Speaker
Description
Halide perovskites based on the ABX3 structure have recently gained significant attention for emerging optoelectronic applications, including low-dimensional phases, double perovskites (A2BB’X6), and vacancy-ordered derivatives (A2BX6) [1]. In this context, vacancy-ordered double perovskites (VO-PVSKs) offer an alternative by replacing lead with high-Z elements, which are potentially less toxic while still preserving strong X-ray absorption properties. Their fully inorganic composition suggests improved resilience under high-energy radiation compared to hybrid halide perovskites, and their A2BX6 framework provides wide compositional flexibility, allowing access to a variety of tetravalent B-site cations.
In this work, we report a scalable wet mechanochemical route for the preparation of vacancy-ordered halide perovskites as a platform for compositional screening in systems based on Hf4+, Zr4+, and Te4+ cations.
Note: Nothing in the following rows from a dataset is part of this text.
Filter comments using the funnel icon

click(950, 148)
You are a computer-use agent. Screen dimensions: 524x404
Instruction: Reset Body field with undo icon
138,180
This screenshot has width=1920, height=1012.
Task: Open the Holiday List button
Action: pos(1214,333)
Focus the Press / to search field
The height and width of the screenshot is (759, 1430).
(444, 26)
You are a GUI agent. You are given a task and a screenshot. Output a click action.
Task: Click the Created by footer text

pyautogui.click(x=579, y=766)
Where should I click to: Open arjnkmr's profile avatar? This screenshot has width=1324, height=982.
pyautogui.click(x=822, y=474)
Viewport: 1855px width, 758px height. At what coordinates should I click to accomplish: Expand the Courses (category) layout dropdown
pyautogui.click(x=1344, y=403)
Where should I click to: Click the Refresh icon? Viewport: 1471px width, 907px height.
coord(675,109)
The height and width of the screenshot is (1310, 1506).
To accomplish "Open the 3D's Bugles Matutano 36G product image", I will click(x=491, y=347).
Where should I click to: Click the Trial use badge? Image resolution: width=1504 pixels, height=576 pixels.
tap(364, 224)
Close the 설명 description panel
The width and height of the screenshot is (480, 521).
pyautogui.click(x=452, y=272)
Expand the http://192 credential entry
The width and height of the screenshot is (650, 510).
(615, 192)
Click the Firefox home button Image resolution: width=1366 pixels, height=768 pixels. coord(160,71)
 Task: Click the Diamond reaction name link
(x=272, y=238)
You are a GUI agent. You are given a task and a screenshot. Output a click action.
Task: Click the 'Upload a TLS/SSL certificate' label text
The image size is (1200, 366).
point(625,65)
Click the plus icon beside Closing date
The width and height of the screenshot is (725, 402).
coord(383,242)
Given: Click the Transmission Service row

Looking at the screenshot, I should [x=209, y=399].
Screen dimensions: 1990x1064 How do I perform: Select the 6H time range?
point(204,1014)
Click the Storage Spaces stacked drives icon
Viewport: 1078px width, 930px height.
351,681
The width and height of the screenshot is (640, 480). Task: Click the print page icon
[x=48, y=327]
Across these compositions, broadband self-trapped exciton (STE) emission with large Stokes shifts is observed. Notably, binary and ternary mixtures show an enhanced yellow emission associated with Te4+ composition, suggesting the presence of an energy cascade process between different octahedral environments. We used pair distribution function (PDF) and Raman spectroscopy to study the local order of these compositions, indicating locally complex structures that may be relevant for radiation tolerance through high-entropy mixing. In situ X-ray total scattering experiments reveal a stable structural response up to ~300 ºC, while radioluminescence measurements under synchrotron X-ray excitation, as well as electron and alpha particle irradiation, confirm efficient emission under ionising radiation. Under continuous synchrotron X-ray exposure, the radioluminescence signal retains ~63% of its initial intensity up to doses of ~5kGy, corresponding to approximately 500k CT scans. These results point towards an accessible materials platform for emerging detection applications, including ion detection and space technologies.
References:
[1] T. Wang et al., Advances in Metal Halide Perovskite Scintillators for X-Ray Detection,Nano-Micro Lett., 17, 275, 2025, doi: 10.1007/s40820-025-01772-7.
[2] S. Fernández-Muñoz et al., Mechanochemical synthesis of B-site cation mixed vacancy-ordered chloride perovskites with enhanced stability, in preparation.